Limon’s non-randomized prospective study evaluated the efficacy of combining a slow-release dexamethasone intravitreal implant with bevacizumab versus bevacizumab monotherapy in patients with persistent DME^(10)^. The combination group demonstrated significant improvements in BCVA, with an increase from a mean of 44 ± 19 letters (ETDRS) at baseline to 59 ± 18 letters at one month (p<0.05), 57 ± 19 letters at 2 months (p<0.05), and 55 ± 18 letters at three months (p<0.05). The control group showed no significant improvement in BCVA (43 ± 19 letters at baseline and 44 ± 18 letters at 3 months)^(10)^. Our findings align with Limon’s results, particularly in demonstrating greater visual gains in the combination group during the initial weeks of the study^(10)^.
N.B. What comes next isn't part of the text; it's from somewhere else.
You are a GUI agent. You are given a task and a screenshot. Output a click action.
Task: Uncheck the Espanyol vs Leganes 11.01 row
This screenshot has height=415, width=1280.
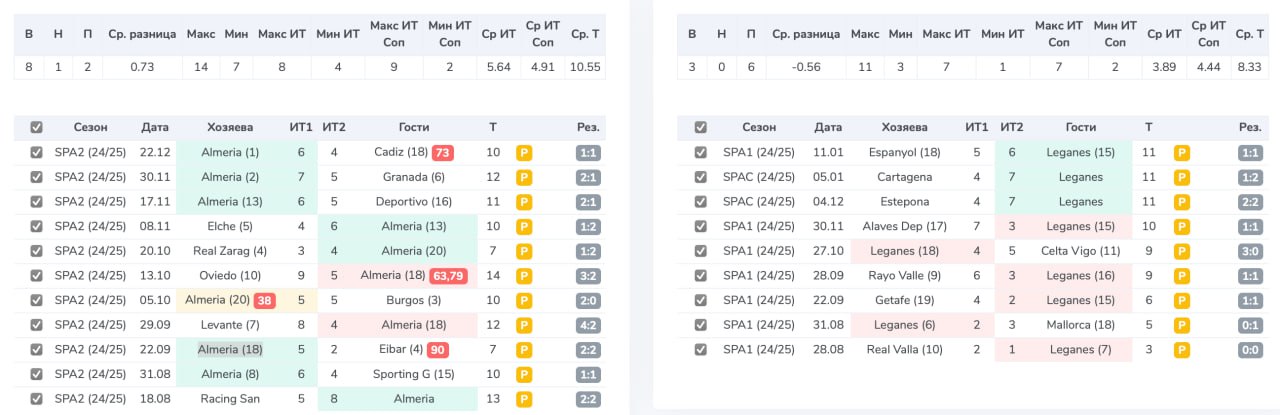point(700,153)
A 2023 study by Karimi et al. investigated the efficacy of intravitreal DSP in combination with bevacizumab for treating refractory DME. Their prospective interventional case series included 81 eyes of 81 individuals, divided into two groups. The combination group (40 eyes) received 1.25 mg intravitreal bevacizumab plus 8 mg/2 mL intravitreal DSP, while the control group (41 eyes) received bevacizumab alone^(16)^. Evaluations were conducted at baseline and one month after the third injection. Consistent with our findings, the combination group showed significant improvement in BCVA, with a mean change of 0.13 ± 0.23 logMAR (p=0.001). In contrast, the bevacizumab alone group showed no statistically significant improvement, with a mean change of 0.01 ± 0.17 logMAR (p=0.805). The between-group difference in this respect was statistically significant (p=0.008)^(16)^.
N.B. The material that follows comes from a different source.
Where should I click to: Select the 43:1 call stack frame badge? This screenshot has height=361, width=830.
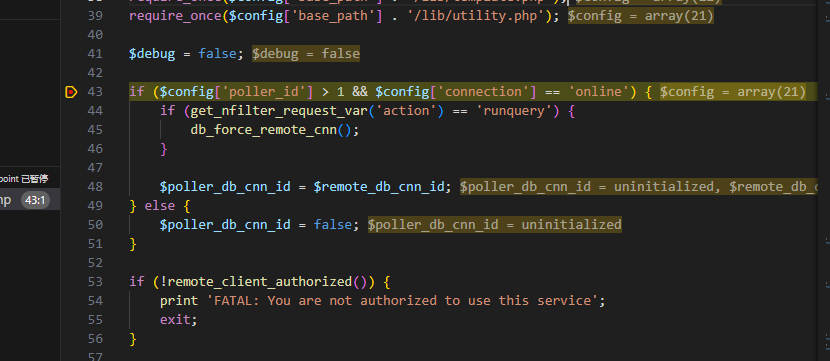click(x=35, y=200)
Our study found no significant between-group diffe-rence in terms of IOP change between baseline and day 90 post-injection. Similarly, Karimi et al.’s study reported no significant IOP change between groups. On average, IOP decreased by 0.65 ± 2.65 mmHg in the combination therapy group and increased by 0.46 ± 2.05 in the bevacizumab alone group (p=0.028)^(16)^.
Some limitations of our study should be acknowledged. The small sample size may have compromised the reliability and generalizability of our findings. Additionally, the short follow-up duration prevented the assessment of the long-term maintenance of BCVA and CMT reduction. Furthermore, it hindered our ability to observe cataract development in the medium and long term. Moreover, as participants were only examined up to 30 days after the last intravitreal injection, we could not determine if there was a difference in the need for retreatment between groups.
In conclusion, the study’s findings suggest that adding dexamethasone sodium phosphate to the intravitreal aflibercept regimen improves visual and structural outcomes in individuals with DME within the first 3 months, without increasing the risk of endophthalmitis, elevated IOP, cataract, or intraocular inflammation. Longer-term studies with a larger sample size are necessary to confirm these findings.